24. Diagonal dumbbell lunge
For improved stability and stronger quads and hamstrings, move at a diagonal. Grab a dumbbell in each hand and stand with feet hip-width apart.
Just as you would in a traditional lunge, take a large step forward with right leg, but instead of moving in a straight line, step out on a diagonal. Bend both knees until right knee forms a 90-degree angle. Return to standing. Repeat on the other side.
25. Lateral raise lunge
Another shoulder-sculptor, this exercise builds on the basic lunge movement.
Grab a dumbbell in each hand and hold them at your sides, palms facing in toward your body.
As you lower into a lunge, raise arms to the sides — it’ll look like you’re forming a T with your upper body. Lower the weights as you return to standing.
26. Overhead lunge
To challenge your core and build shoulder strength, add this move to your routine.
Grab a dumbbell in each hand and raise arms overhead, with palms facing one another.
Lunge forward with right leg, then bring left leg forward to meet right. Lunge forward with left leg, then bring right leg forward to meet left. Continue alternating, keeping the weights up throughout the movement.
27. Reverse lunge knee-up
Add some more pep to your (lunge) step!
Perform the reverse lunge (No. 4) as usual, but instead of returning to standing, straighten your front leg.
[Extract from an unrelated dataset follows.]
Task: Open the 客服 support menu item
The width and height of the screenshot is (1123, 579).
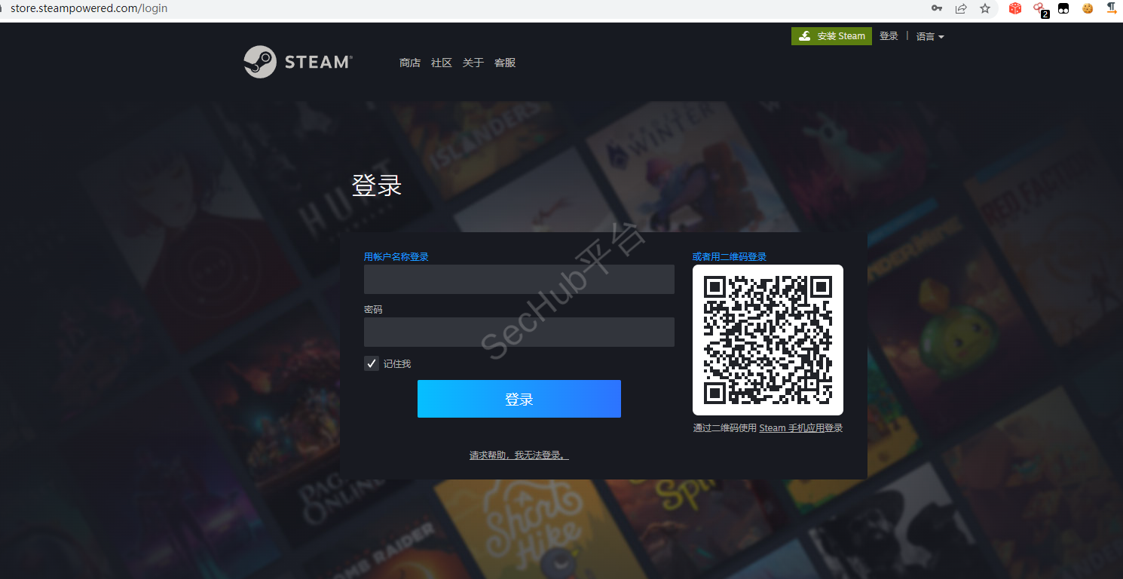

Jump up and draw back leg up in front of you (so thigh is parallel to the floor), all in one explosive motion. Return to the reverse lunge stance and repeat.
28. Split lunge jump
Get your heart racing with this plyometric exercise.
Start in a lunge stance with left leg forward. Push through both feet and jump up so your feet come together in the air.
Land in a lunge position, this time with right leg in front. Continue alternating, moving quickly through the exercise.
29. Lunge mountain climber
This exercise is basically a hybrid of lunges and mountain climbers (aka the move most people love to hate).
Start in push-up position. Bend right knee and draw leg forward, placing right foot next to right hand — it’s kind of like a stretched-out lunge.
Jump both feet up into the air, switching legs so left foot lands next to left hand. Continue alternating, keeping hips low.
30. Plyo side lunge switch with touch-down
Stand with feet twice as wide as shoulder width. Lower your body into a lateral lunge on the left, keeping chest high. Simultaneously reach right hand down to the floor in front of you.
Push through left foot to hop back up to wide-stance position. Repeat the movement on the opposite side. Continue alternating.
31. Diagonal jumper
While this move may look a little funny, the quick pace will get your heart rate pumping, and the movement itself will yield serious lower-body strength.
Just as you would in the split lunge jump (No. 28), you’re going to be moving quickly between right lunges and left lunges. The only difference? You’ll be lunging on a diagonal — a movement that’s guaranteed to keep things interesting.
32. Lunge jump burpee
Lunges and burpees… yep, you read that right. Rev your metabolism and strengthen and condition your entire body with this two-in-one move.
Perform a perfect burpee, and once you’ve jumped up to standing, immediately perform a lunge jump on your right, then a lunge jump on your left. Repeat — if you dare!